- Other names: Memphis hip-hop; Memphis horrorcore;
- Stylistic origins: East Coast hip-hop; West Coast hip-hop; Miami Bass; hardcore hip hop; gangsta rap; horrorcore; lo-fi;
- Cultural origins: Mid- to late 1980s, Memphis, Tennessee, United States
- Typical instruments: Sequencer; sampler; keyboard; drum machine; synthesizer;

Subgenres
- Crunk; trap; phonk;

Other topics
- Dirty rap; bounce; Chopped and screwed; crunk; trap;

= Memphis rap =

Subgenre of hip hop that originated from Memphis, Tennessee

Memphis rap (also known as Memphis hip-hop, or Memphis horrorcore) is a regional subgenre of hip hop music that originated in Memphis, Tennessee, during the mid- to late 1980s.

==Characteristics==
Memphis rap has been characterized as being low budget, using repetitive vocal hooks and a "distorted", lo-fi soundscape that uses the Roland TR-808 drum machine and minimal synth melodies. The genre commonly features double time flows with triplet flows, and routinely uses samples ranging from soul and funk to horror film scores and classical music, as well as hooks from songs by related rappers in the same genre, although DIY production without sampling is common as well. Because of the lack of resources, bedroom studios were often pushed to the extreme. Usually, the lyrics are quite dark and depict graphic subject matter. And similar to New York, their samples are known to be raw and pitched with some scratching in the background.
DJ Spanish Fly had introduced the synthetic drum-kit sound with the TR-808, splitting the Memphis scene in two between those who preferred the live versus the digital sound. Alongside a strong drum beat were "cowbell, syncopated rhythms, powerful sub-bass, and sharp digital snares", these elements becoming the hallmarks of the Memphis rap sound. Looping is also a signature with no steadfast rule, although looping is used over chopped edits.The genre is often associated with lo-fi production, heavy sampling, and dark or atmospheric soundscapes.Memphis rap has been cited as an influence on the development of Phonk, a subgenre that draws on its sampling practices and sonic aesthetic.

Memphis artists released recordings on independent labels. The dominance of New York and Los Angeles's hip hop scenes forced southern artists to form an underground style and sound to compete with the other regions. Artists used a grassroots approach through word-of-mouth in the club scene and mixtapes to promote their music.Independent cassette circulation networks became an important part of preserving and distributing Memphis underground rap throughout the region.
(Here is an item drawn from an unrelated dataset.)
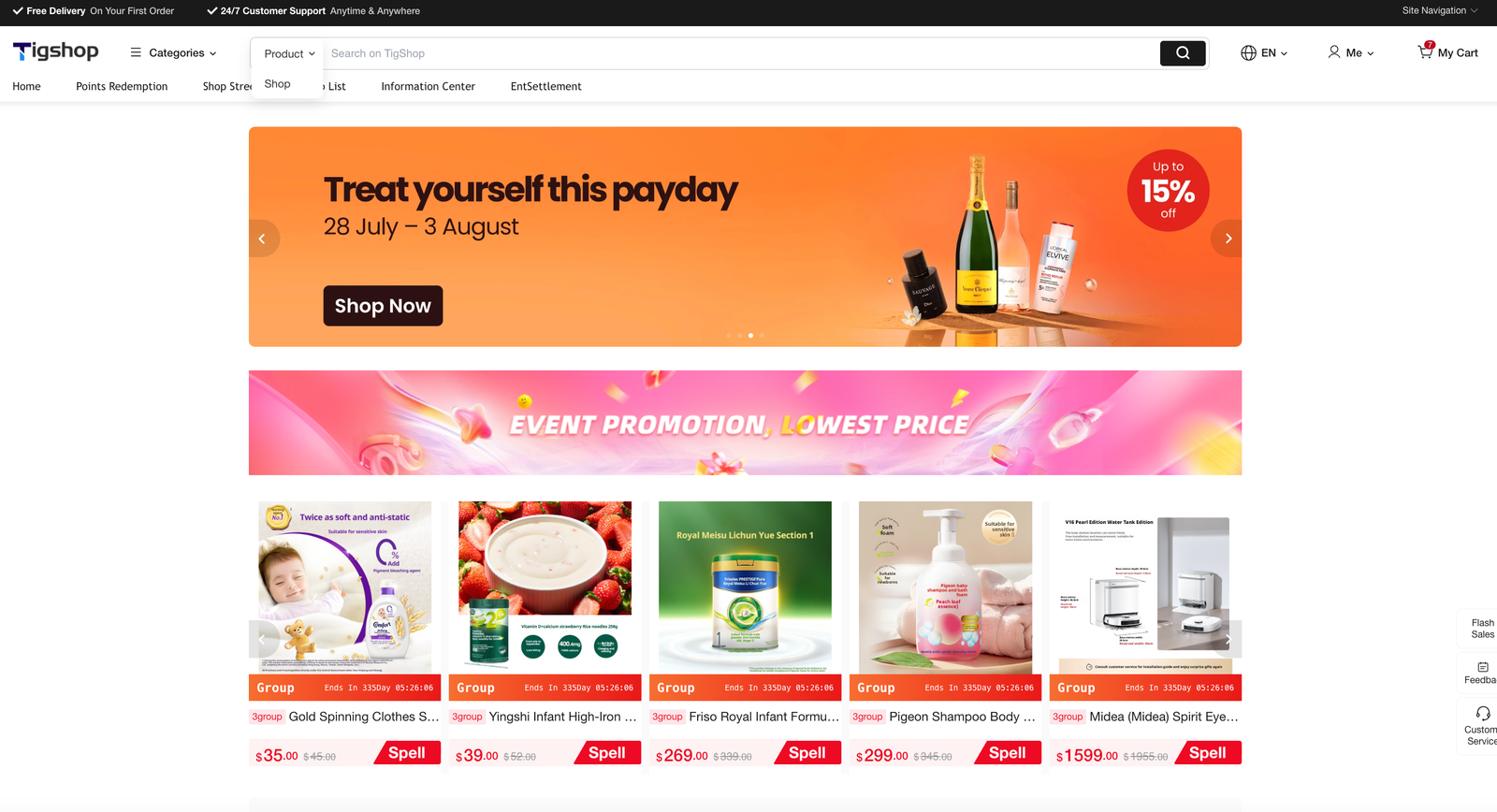Expand the Site Navigation dropdown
Memphis rap artists often relied on independent methods of production and distribution, including the use of cassette tapes shared through local networks.Oral history and archival preservation projects, including documentation from the Memphis Public Library, have preserved accounts from artists associated with the Memphis rap underground scene such as The Scandalous Playaz, helping document the regional cassette-era culture surrounding independent Memphis rap distribution.

==Artists==
DJ Spanish Fly is commonly cited as one of the pioneers of the genre, being the bridge between 1980s electro-funk and the heavier gangsta rap of the following decade.
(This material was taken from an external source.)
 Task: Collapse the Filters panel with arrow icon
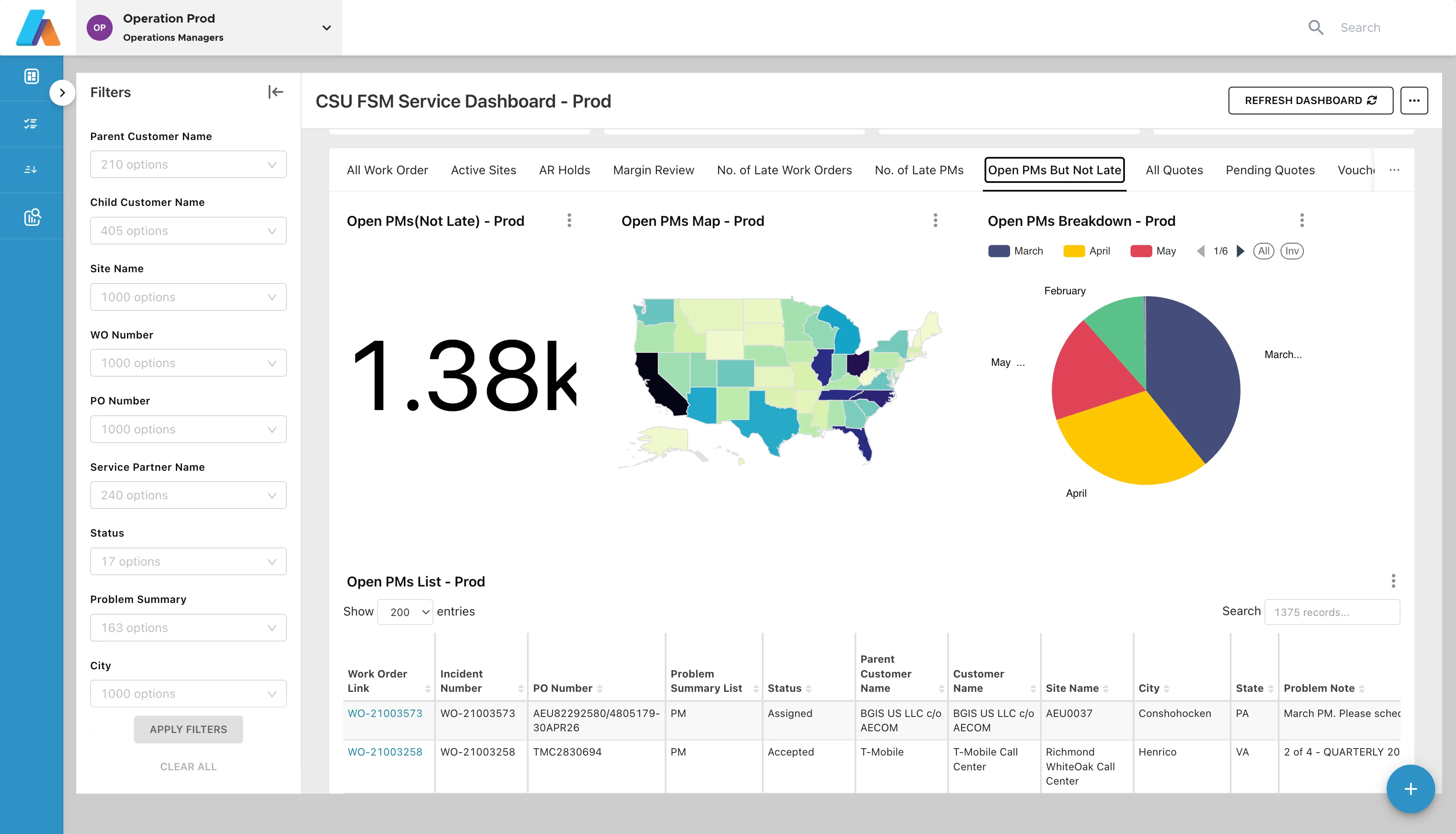(x=276, y=91)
Other early artists and groups associated with Memphis rap include C-Rock, Gangsta Pat, Lil Slim, La Chat, Skimask Troopaz, Gimisum Family, Project Pat, Tommy Wright III, Princess Loko, Da Crime Click, Lil E, Stout Pimp, Bloody Bones, II Tone, DJ Squeeky, DJ Zirk, DJ Sound, Blackout, Playa Fly, Gangsta Boo, Al Kapone, Lil Heavy, Mental Ward Click, MC Mack, Lil Noid, 8Ball & MJG, and Three 6 Mafia, with the latter two achieving relative commercial success and even an Oscar. Three 6 Mafia's Mystic Stylez and other releases by members of the group such as Come with Me 2 Hell by DJ Paul and Lord Infamous and Lil Noid's Paranoid Funk were particularly influential in the genre's development.
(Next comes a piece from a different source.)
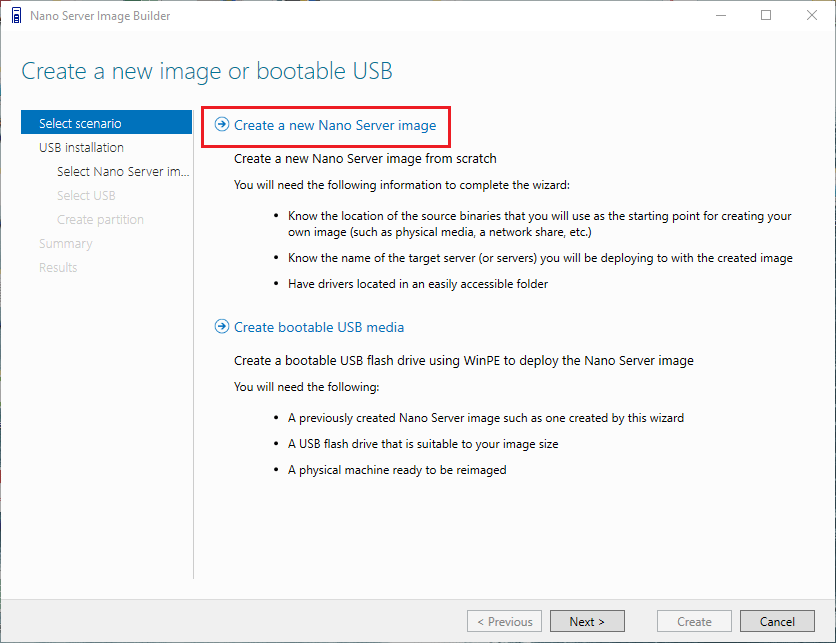Click the Nano Server Image Builder title bar text

[x=100, y=16]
==Influence and modern sound==
Despite largely staying underground, it has attained a cult following on the internet from MP3 blogs, influencing rappers such as Lil Ugly Mane, Freddie Dredd, Denzel Curry, and SpaceGhostPurrp, and has seen a large boom in popularity through other artists including $uicideboy$ and other artists recording for the G59 record label. It has also brought in the rise of crunk, trap music, and phonk.